美形率高すぎじゃない? しかも、出るとこ凄い出てるし……それに比べて私の体は……


 「大丈夫? ぼーっとしてるけど」


 「ふぇっ! だ、大丈夫です!」


 ――――うわ、びっくりして変な声でた! 恥ずかし……


 彼女の綺麗な顔がぐっと近づいてくる。

 ダークブルーの瞳に、私の顔が映った。

 でもその目線は、私ではなくて、私の後ろにある骨の模型に向いている。


 「この骨の模型は、天魔オグルのもの。……あたし達の生活をおびやかす怪物。さっきもここの地下に出たんだ。神出鬼没なんだよね。」


 生活を脅かす、怪物……て、ことは天魔オグルっていうのは、RPGに出てくるモンスターと同じようなものなのかな? 突発的に現れるっていうのも似てるし、こういう獣っぽい姿の奴もいるしな……


 振り向いて骨の模型に目を向ける。

 オオカミに角が生えたようなそれは、骨で、なおかつ模型だというのに、

不気味なオーラを放っていた。 


 「でも、もうそいつらなんて怖くない。
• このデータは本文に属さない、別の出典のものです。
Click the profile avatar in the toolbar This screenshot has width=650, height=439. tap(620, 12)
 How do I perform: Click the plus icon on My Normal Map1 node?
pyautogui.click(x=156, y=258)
……あんたさえいれば。」


 「えっ?」


 彼女に両手首をつかまれる。

 驚く私をじっと見つめながら、彼女が真剣な表情で言った。


 「お願い……天魔オグルを絶滅させて、この世界を救って。あんたにしか、できないの。」


 世界を、救う? 私にしかできない? だからそれ、どういうことなの!

と聞く間もなく、続けて彼女は口を開いた。


 「そういえば、自己紹介がまだだったね……あたしの名前はマリナ。呼び捨てでいいよ。よろしくね、アオイ。」


 彼女は私の両手首から手を放すと、にっこり笑ってそう言った。